## What you should do:
In the listing that follows, how many lines have the word "agent" in them? Give only the number.

## Provided material:
%%
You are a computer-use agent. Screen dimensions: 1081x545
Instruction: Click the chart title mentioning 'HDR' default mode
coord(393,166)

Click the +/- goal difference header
%%
%%
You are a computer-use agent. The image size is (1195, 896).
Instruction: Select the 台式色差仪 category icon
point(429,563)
%%
%%
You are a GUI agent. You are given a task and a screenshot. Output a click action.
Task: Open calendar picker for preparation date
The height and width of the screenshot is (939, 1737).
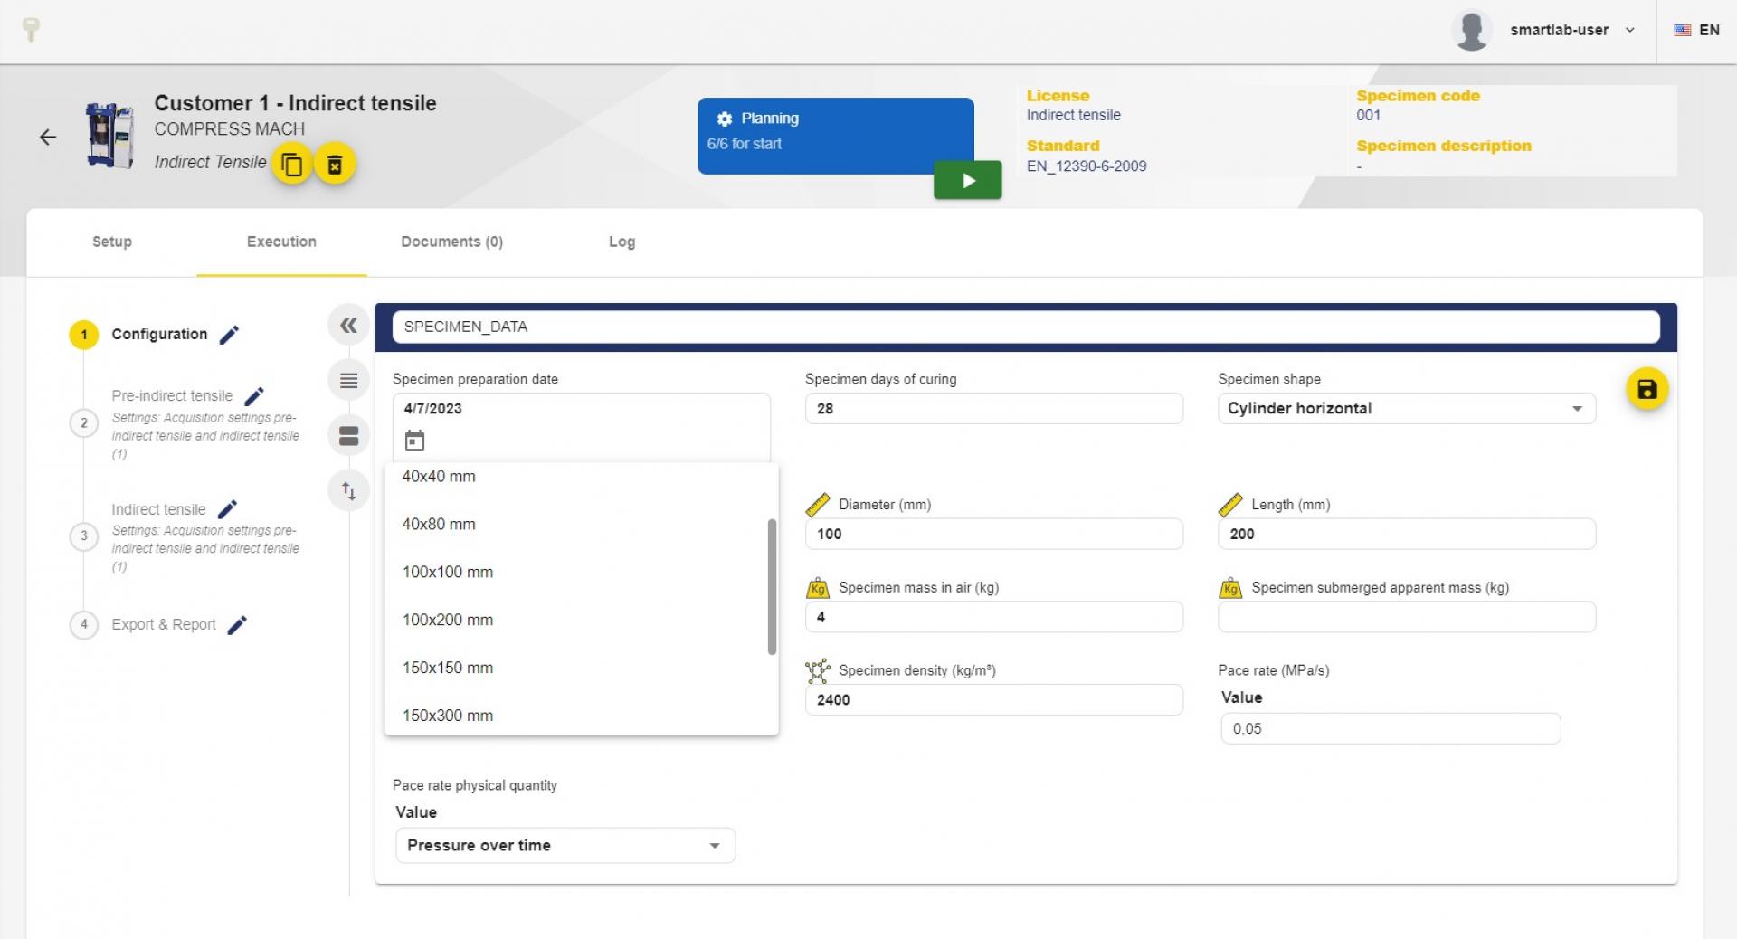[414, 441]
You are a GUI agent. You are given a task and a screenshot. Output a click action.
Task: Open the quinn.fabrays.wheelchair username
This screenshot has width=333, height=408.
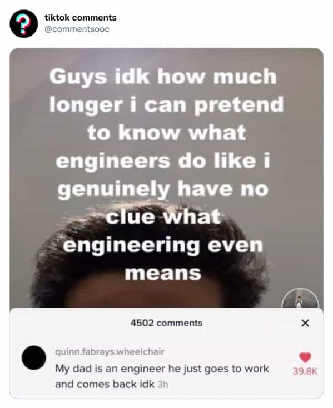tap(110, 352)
%%
## Result of the task:
4